Actually I was referring to the engine's performance, as graphics wise Unity is pretty competent.
I remember it used to suffer from stutters and low performance in some particular cases for most games.
Both videos show extremely bad frame pacing/stutters.
That's Unity for you.
Unity's rep comes more from the good games that people wanted to be great from developers that seemed capable but that suffered technical problems nevertheless... which unfortunately are not uncommon to Unity. You can read a little more about Unity from both player and developer perspectives on a recent
Unity Engine 2021 thread.
From my experience there seems to be some kind of issue with stuttering on camera panning where the camera movement isn't updated at the same rate as the current refresh rate, so it looks like every X frame is being dropped and looks unpleasant. It isn't tied to any kind of system bottleneck afaik and when its present it even happens at the lowest settings and resolution the game can support.
So even if it was "bad coding" issues like Arkham Knight in UE3(.5), at least with that you can brute force through frametime spikes and get smooth performance by using a GPU that didnt exist when AK came out. Thats not the case here and the problem persists no matter what I do. I've had the problem in a bunch of games, often its related to the the engine using borderless window by default instead of exclusive fullscreen and you having to use a command-line argument to get the game to use ex-fullscreen but that also doesn't always fix it.
Exo One and Outer Wilds are two games where I was never able to solve it (Well actually I did solve it once... for 10 mins in Exo One by setting my output to 1440p@120hz and then using external programs to cap the fps to 60 and hide the tear-line, but thats just getting round the issue in a weird way most can't/won't be able to), but I didn't like Outer Wilds anyway so didnt go back and try it again with newer tools I've found out about since I played it (ie Scanline-Sync in RTSS).
I beleive its tied to how the engine handles object/camera update rates + synchronization because even if you force ex-fullscreen (and disable fullscreen optimisations in windows 10 but you should be doing that on every .exe anyway) and use external sync solutions it doesn't make fix it often. Many developers of Unity engine games seem to not have the issue so perhaps its the result of a off-the-shelf module within Unity that people are using that has the issue and so it persists across many titles.
Ori 2 had it at launch but it was because they didnt put ex-fullscreen as a menu option until a month later patch. You could already force it via the command-line on launch day though and that fixed 99% of the stutters so was just a (big) oversight on the devs part. The remaining stutters were fixed with a performance patch that altered how it loaded the map as you moved, although tiny autosave stutters are still present today but I accept that because all engines have it (RE Engine is really bad for the loading stutters, if you constantly run through the rooms/map it happens quite often in RE8 for example).

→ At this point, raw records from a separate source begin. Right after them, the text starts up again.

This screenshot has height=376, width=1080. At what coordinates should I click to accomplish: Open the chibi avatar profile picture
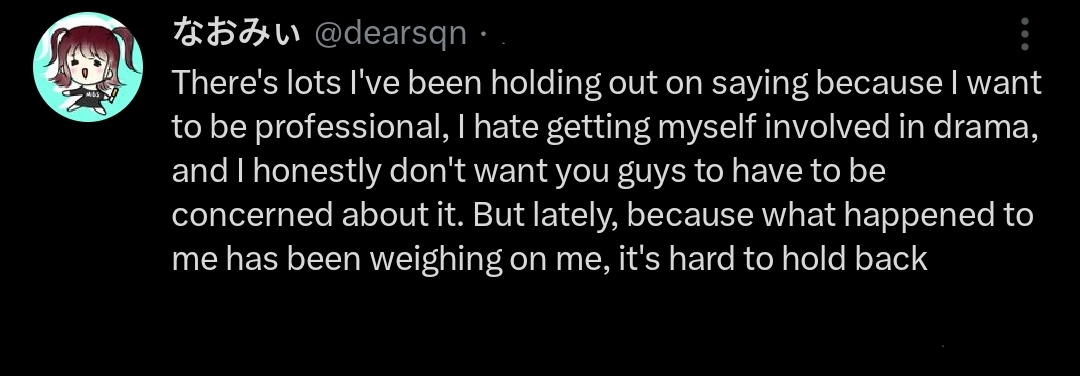tap(87, 67)
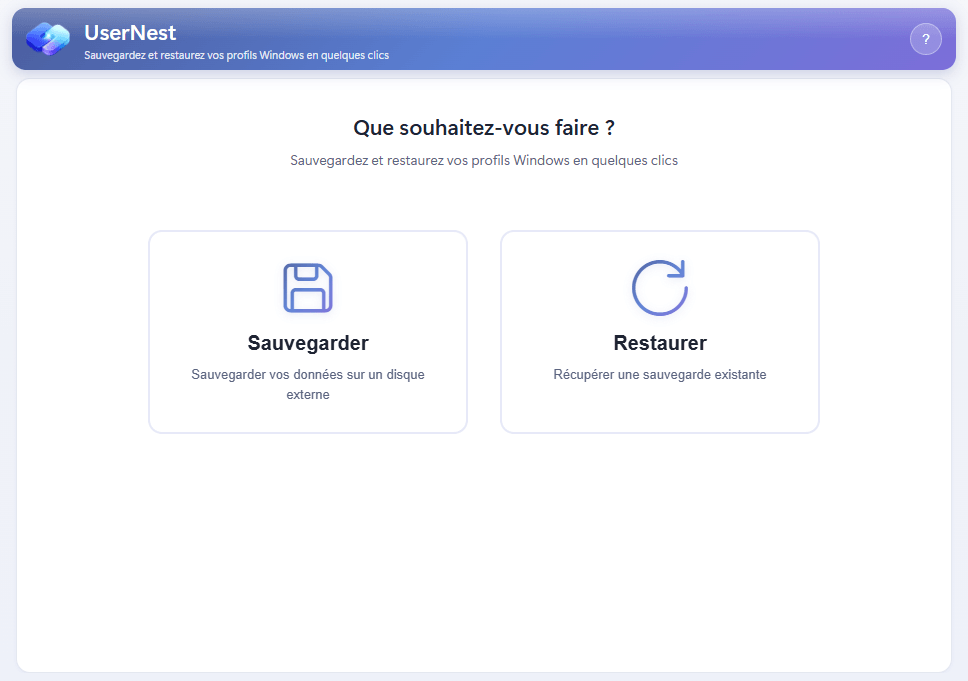Click the question 'Que souhaitez-vous faire ?'
The image size is (968, 681).
(484, 128)
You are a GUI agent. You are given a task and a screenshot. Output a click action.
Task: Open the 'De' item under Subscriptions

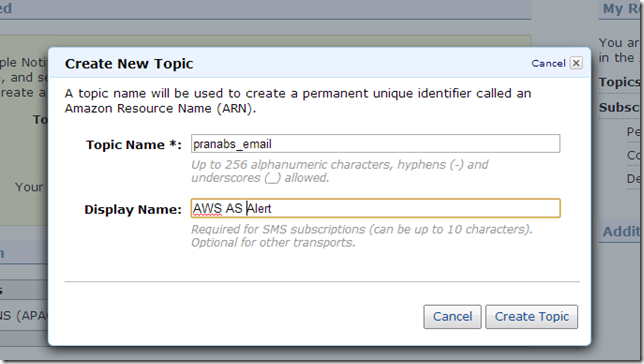point(633,179)
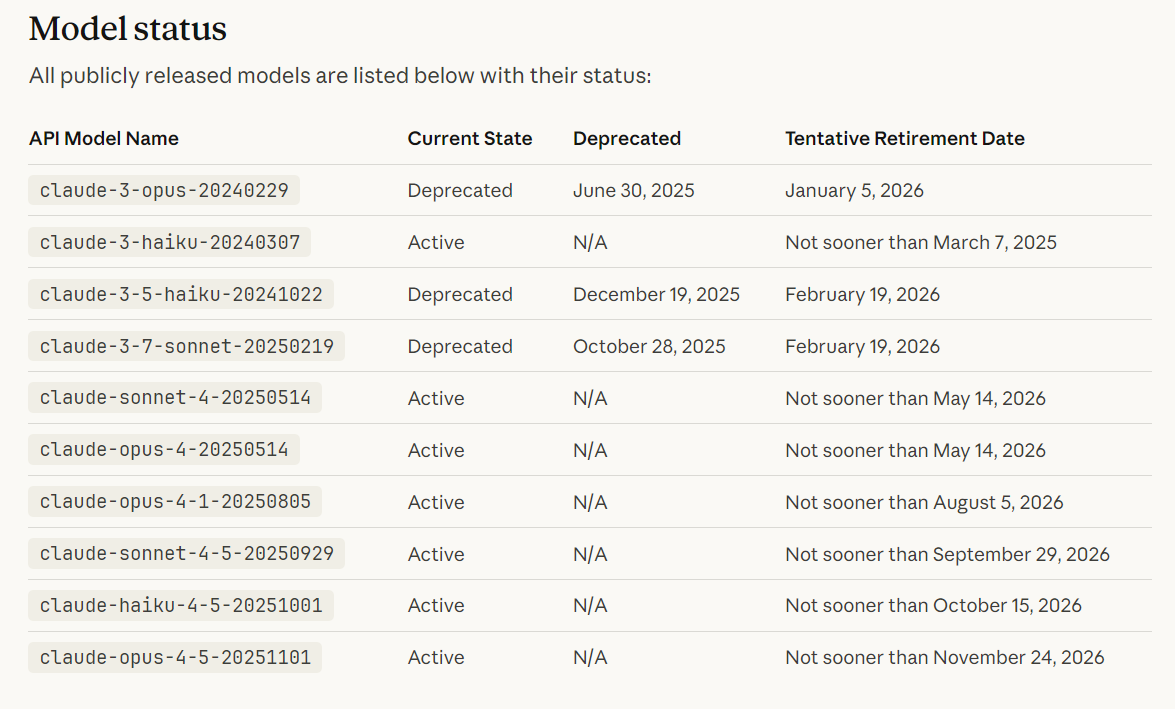Click the Model status heading

[128, 29]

I emailed the dev of Exo One and after some back and forth he said this:
"Thanks for sending through your details. This one is tricky, I don’t see anything obvious in your log files to indicate there’s a potential issue. It’s a strange effect and I’d say it’s unlikely to be a performance related issue, I’m thinking maybe more driver related? Anything you can think of that alters the default settings for the way your monitor and video card run, for example some monitors also allow hardware level frame rate locks and the like, is worth disabling to see if it changes.
Unity may be a potential cause as well combined with the hardware if things are expecting exact frame rates, I’ve come across this sort of thing before where not everything is as perfectly frame-aligned as Unity suggests but unfortunately they don’t acknowledge the issue.

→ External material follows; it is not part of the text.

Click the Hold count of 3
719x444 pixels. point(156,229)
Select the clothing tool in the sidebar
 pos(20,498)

Sorry I can’t offer more at the moment, we will keep an eye on it. Thanks for reaching out."
Which was then I started to go looking for others having the problem (users and devs) and started to piece to together what the issues are. Probably the reason this issues crops up so much and there hasn't been a concerted effort to fix it is because most PC users already run games at too high a setting and/or resolution + at the wrong refresh rate to maintain the v-sync lock, which introduces v-sync stuttering anyway and thats way worse/will just blend in with the problems I've spoken of above so they wouldn't bring this up.

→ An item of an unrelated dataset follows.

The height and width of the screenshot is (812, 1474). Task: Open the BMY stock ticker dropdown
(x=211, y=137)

I'm a total nerd who's loved tweaking games and settings for 20+ years and I didn't fully understand all the forms of stuttering and how they are introduced until about 5 years ago so I'm sure it'd be a kind of "I just thought thats how games moved" effect for most people if I were to point these things out + them usually being hidden by way worse problems with how the game is configured (eg v-sync stutter) makes it a fool's errand anyway.
TL;DR - Yes Unity CAN make a game suck by having these stuttering problems but most major teams seem to have devs onboard that can bypass, avoid or mitigate the issue by whatever means. So while its reductive to say a game will definitely be crap (technically) just because its made in Unity Engine, there is definitely a not-small chance it could have these problems if the dev isn't aware of them/doesn't know why they happen and therefore avoid them.
If you are a big "stuttering-noticer" then you'll see it, if you don't really get bothered by v-sync stutter (when you drop below refresh rate) then this won't bother you at all.